Make FactoryBot factories go faster

Faster Factory finds FactoryBot factories and replaces them with faster methods. It prefers FactoryBot.build_stubbed over FactoryBot.build over FactoryBot.create. It doesn't change your tests in any other way. It changes one occurrence at a time, then runs the localized test for that change. If the tests pass, it commits the change. If they fails, it reverts the change.

Largely inspired by factory_faster by Tom Copeland.

Installation

Add this line to your application's Gemfile:

gem 'faster_factory'

And then execute:

bundle

Or install it yourself as:

gem install faster_factory

Requirements

Highly encouraged requirement: git

Faster Factory uses the test && commit || revert (TCR) methodology for trying a small change, running the tests, then keeping the change if the tests pass, or throwing the change away if the tests fail/error.

Because of this, it really works best to use Faster Factory in the context of a git repository.

Highly encouraged: only use this on a feature/topic branch, not master.

That way, if something goes sideways in an unexpected way, you can rollback the changes, throw them away, or use git bisect to find the first bad commit.

Usage

Work in progress:

Display Faster Factory help options.

faster_factory help
faster_factory -h
faster_factory --help

Run Faster Factory on all files in spec/ or test/, auto-correcting and committing the changes that succeed.

faster_factory

Run Faster Factory on all files on only specified folder or files, auto-correcting and committing the changes that succeed.

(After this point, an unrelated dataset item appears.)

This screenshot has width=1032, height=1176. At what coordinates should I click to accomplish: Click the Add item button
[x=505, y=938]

faster_factory path/to/folder/or/file

TODO

Run Faster Factory with a custom git commit message. The default commit message are:

  • [TCR] Replace FactoryBot.create with FactoryBot.build in {{file}}
  • [TCR] Replace FactoryBot.build with FactoryBot.build_stubbed in {{file}}
faster_factory --message "Makes {{file}} tests run faaaaster"

TODO

Run Faster Factory with a different test strategy. By default, Faster Factory only runs the localized test around the change. Eg, rspec spec/user_spec.rb:37, if the change is on line 37

If you prefer to run more tests with each change, you can. Options are: line, file, all.

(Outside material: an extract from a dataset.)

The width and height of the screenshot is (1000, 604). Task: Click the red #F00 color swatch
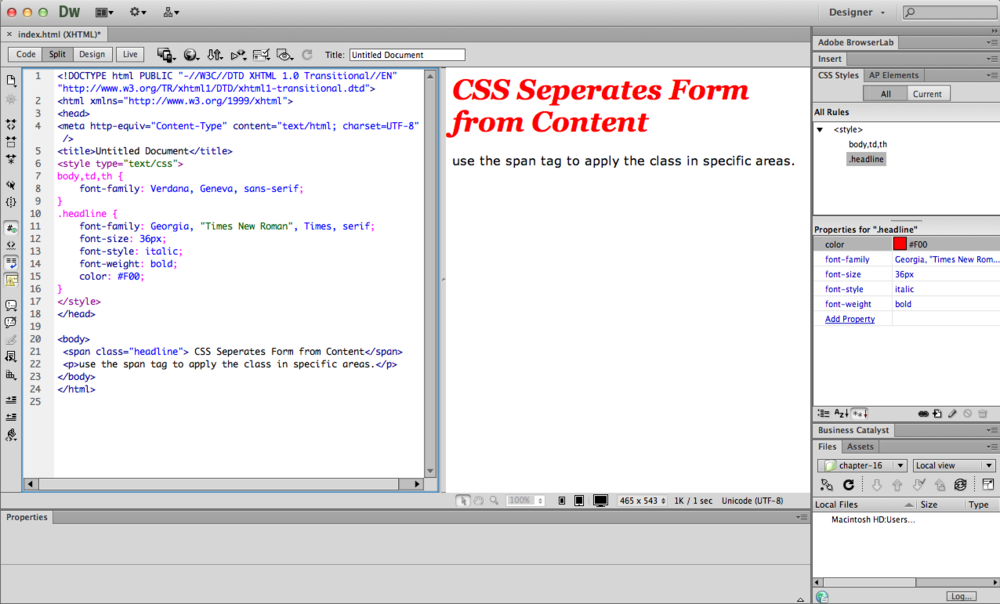coord(900,243)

faster_factory --strategy file

You can combine strategies with a comma to try one first, then double check with something larger. Eg, line,file will run rspec spec/user_spec.rb:37, then if it passes rspec spec/user_spec.rb. Eg, line,all will run rspec spec/user_spec.rb:37, then if it passes rspec.

faster_factory --strategy file,all

Run Faster Factory without committing successful changes to git.

TODO

faster_factory --no-git

TODO

Run Faster Factory without keeping changes. Instead, generate a report of successful changes.

faster_factory --dry-run

Development

After checking out the repo, run bin/setup to install dependencies. Then, run rake spec to run the tests. You can also run bin/console for an interactive prompt that will allow you to experiment.

To install this gem onto your local machine, run bundle exec rake install. To release a new version, update the version number in version.rb, and then run bundle exec rake release, which will create a git tag for the version, push git commits and tags, and push the .gem file to rubygems.org.

Contributing

Bug reports and pull requests are welcome on GitHub at https://github.com/veganstraightedge/faster_factory. This project is intended to be a safe, welcoming space for collaboration, and contributors are expected to adhere to the Contributor Covenant code of conduct.

License

The gem is available as open source under the terms of the MIT License.

Code of Conduct

Everyone interacting in the Faster Factory project’s codebases, issue trackers, chat rooms and mailing lists is expected to follow the code of conduct.